• _YOUR GOAL_
Set out the records below again exactly; skip the images.

· · · · · · ·

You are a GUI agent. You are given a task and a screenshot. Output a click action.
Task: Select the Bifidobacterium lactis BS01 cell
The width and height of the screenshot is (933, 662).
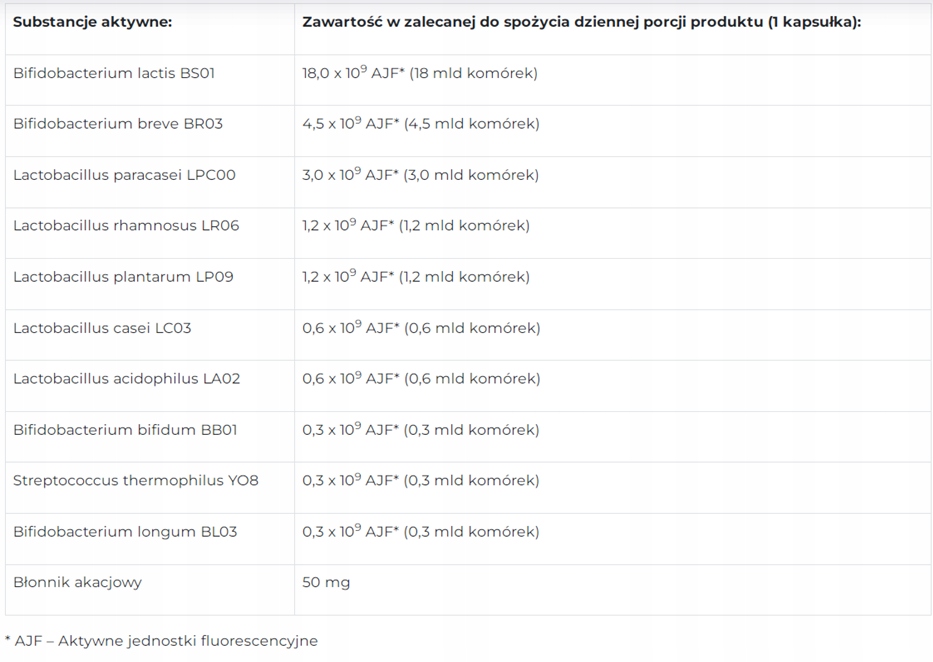pyautogui.click(x=114, y=73)
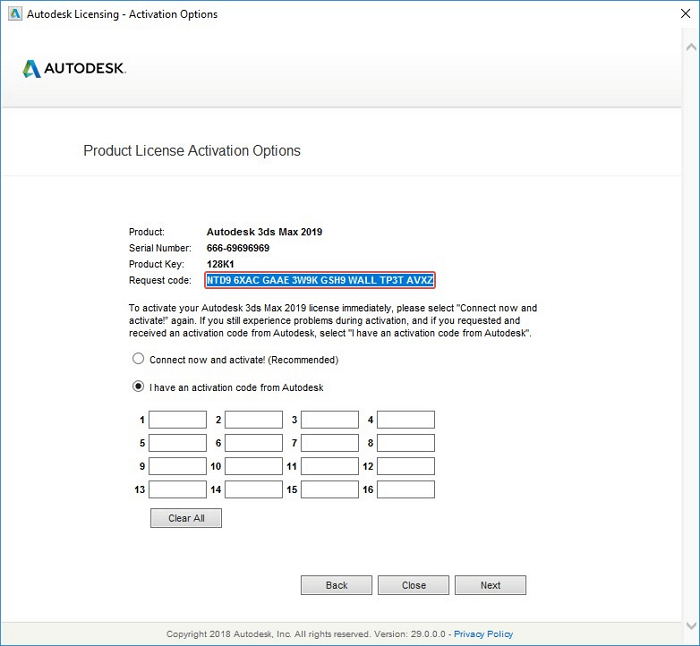The image size is (700, 646).
Task: Click activation code field 14
Action: pos(254,490)
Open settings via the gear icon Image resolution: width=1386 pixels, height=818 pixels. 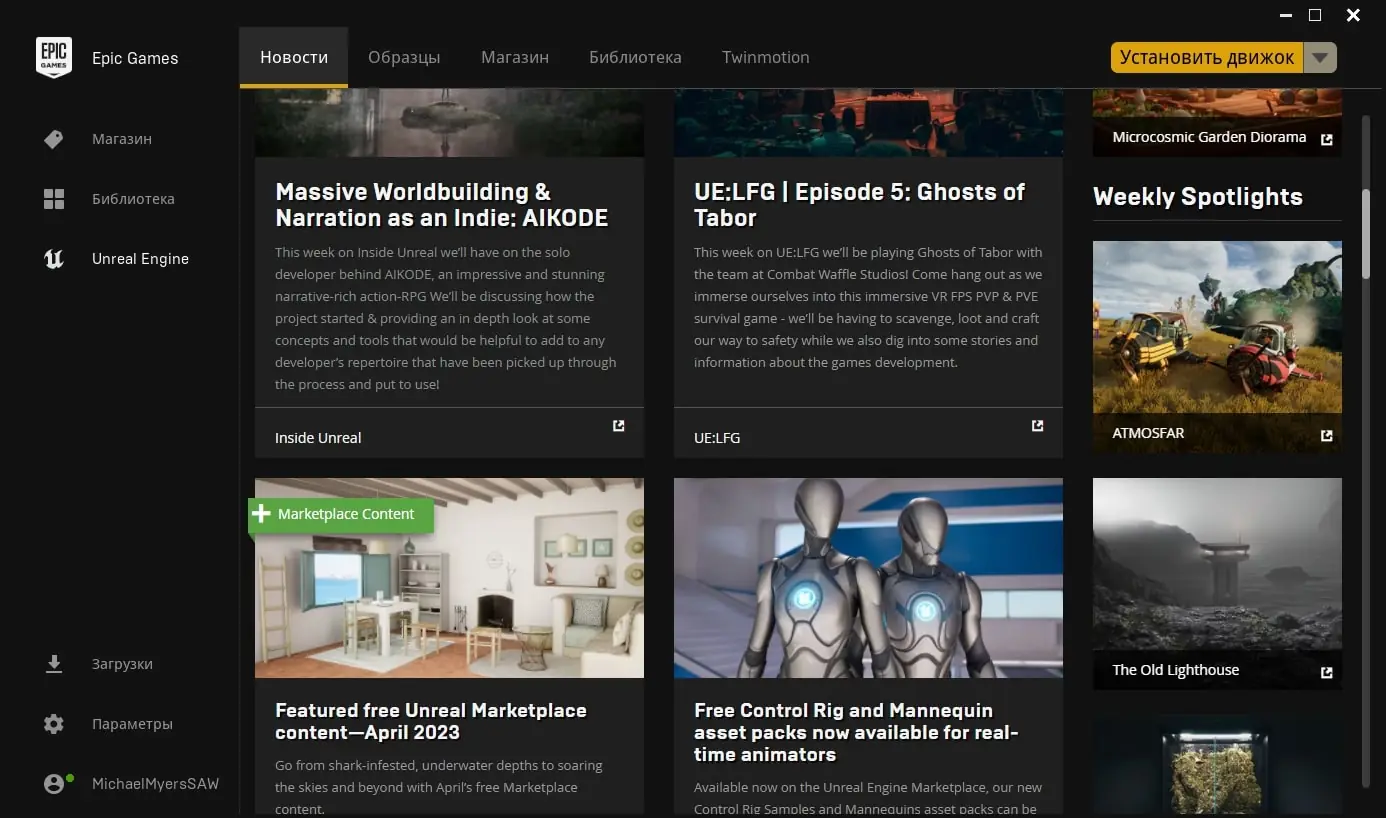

· · · · · · ·

• _RESULT BELOW_
You are a GUI agent. You are given a task and a screenshot. Output a click action.
Task: Select the Bifidobacterium lactis BS01 cell
The width and height of the screenshot is (933, 662).
pyautogui.click(x=114, y=73)
The image size is (700, 646).
Task: Click activation code field 14
Action: pos(254,490)
Open settings via the gear icon Image resolution: width=1386 pixels, height=818 pixels. 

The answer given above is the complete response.